İptale konu düzenleme ile mesleki hizmetler kapsamında çalışacak yabancılara akademik ve mesleki yeterlilik ile ilgili işlemleri tamamlanıncaya kadar, bir yılı geçmemek üzere ön izin verilebilmesi, mesleki eğitim alanı dışında istihdam edilecek yabancı uyruklu personel için 4817 sayılı Kanun"da belirtilen görüşlerin alınmaması ve usulüne uygun olarak yapılan başvuruların Bakanlık tarafından en geç otuz gün içinde sonuçlandırılması öngörülmektedir.
Anayasa"nın 2. maddesinde cumhuriyetin nitelikleri arasında "hukuk devleti" ilkesi de yer almaktadır. Hukuk devletinde diğer tüm kamusal yetkilerde olduğu gibi, yasama işlemlerinde de kişisel yararların değil, kamu yararının gözetilmesi gerekir.
Kamu yararı kavramı, genel bir ifadeyle özel veya bireysel çıkarlardan ayrı ve bunlara üstün olan toplumsal yararı ifade etmektedir. Bütün kamusal işlemler, nihai olarak kamu yararını gerçekleştirmek hedefine yönelmek durumundadır. Kanunun amaç öğesi bakımından anayasaya aykırı sayılabilmesi için, kanunun çıkarılmasında kamu yararı dışında bir amacın gözetildiğinin saptanması gerekir.
Dava dilekçesinde düzenlemenin amacının kamu yararı olmadığı ileri sürülmüşse de yasanın amacının kamu yararı dışında ne olduğu ya da hangi özel yararın gözetildiği açıklanmamıştır. İptali istenen düzenlemenin gerekçesinde amacın kamu yararı olduğu ifade edilmiş, ayrıca metninde, gerekçesinde ve meclis tutanaklarında düzenlemede kamu yararının gözetilmediğine dair bir hususa rastlanmamıştır.

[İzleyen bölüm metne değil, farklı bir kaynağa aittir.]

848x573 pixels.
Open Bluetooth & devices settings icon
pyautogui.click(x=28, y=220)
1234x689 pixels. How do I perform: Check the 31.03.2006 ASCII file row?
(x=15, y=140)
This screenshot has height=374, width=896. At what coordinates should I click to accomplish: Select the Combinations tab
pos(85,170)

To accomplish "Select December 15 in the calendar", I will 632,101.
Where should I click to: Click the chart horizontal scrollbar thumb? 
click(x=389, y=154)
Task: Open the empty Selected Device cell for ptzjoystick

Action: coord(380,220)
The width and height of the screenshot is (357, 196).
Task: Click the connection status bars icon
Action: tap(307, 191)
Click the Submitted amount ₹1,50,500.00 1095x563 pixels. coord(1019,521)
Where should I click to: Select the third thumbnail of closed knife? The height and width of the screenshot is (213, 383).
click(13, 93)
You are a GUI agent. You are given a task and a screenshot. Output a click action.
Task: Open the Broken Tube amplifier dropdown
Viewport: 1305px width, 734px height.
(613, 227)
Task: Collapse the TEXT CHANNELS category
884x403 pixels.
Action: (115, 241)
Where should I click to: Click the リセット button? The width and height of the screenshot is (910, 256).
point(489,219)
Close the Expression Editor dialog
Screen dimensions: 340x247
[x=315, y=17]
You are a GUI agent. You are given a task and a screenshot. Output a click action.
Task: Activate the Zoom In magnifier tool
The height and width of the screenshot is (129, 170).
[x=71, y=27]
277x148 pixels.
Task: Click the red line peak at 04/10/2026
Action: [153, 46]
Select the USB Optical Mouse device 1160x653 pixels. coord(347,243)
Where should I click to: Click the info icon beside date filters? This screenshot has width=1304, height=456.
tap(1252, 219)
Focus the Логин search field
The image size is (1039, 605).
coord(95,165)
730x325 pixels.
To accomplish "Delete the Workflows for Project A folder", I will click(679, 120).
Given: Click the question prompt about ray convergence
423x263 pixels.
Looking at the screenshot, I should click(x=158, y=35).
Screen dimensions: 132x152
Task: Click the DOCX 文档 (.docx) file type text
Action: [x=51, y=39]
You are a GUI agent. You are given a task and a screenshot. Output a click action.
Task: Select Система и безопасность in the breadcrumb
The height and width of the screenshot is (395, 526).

Ülkemizde çalışan yabancılar ve onları çalıştıranların (işverenler) kanundan doğan yükümlülüklerini yerine getirip getirmedikleri 4817 sayılı Kanunun 20. maddesine göre Bakanlık iş müfettişleri ve Sosyal Sigortalar Kurumu müfettişleri tarafından denetlenmektedir. Aynı maddede diğer kanunlarda yer alan denetim yetkisi kolluk kuvvetleri dahil saklı tutulmuştur. Mesleki hizmetler kapsamı dışında çalışacak yabancının beyanı veya verilen izin sonrasında kanuna aykırı bir çalışmanın tespiti halinde çalışma izninin iptali gibi gerekli işlemlerin yapılacağı açıktır. Bu denetimlerin yabancılar için uygulanmayacağına veya gerekli işlemlerin yapılmayacağına dair bir hüküm de bulunmamaktadır. Dolayısı ile bu işlemlerin denetim dışı kaldığı iddiası yerinde değildir.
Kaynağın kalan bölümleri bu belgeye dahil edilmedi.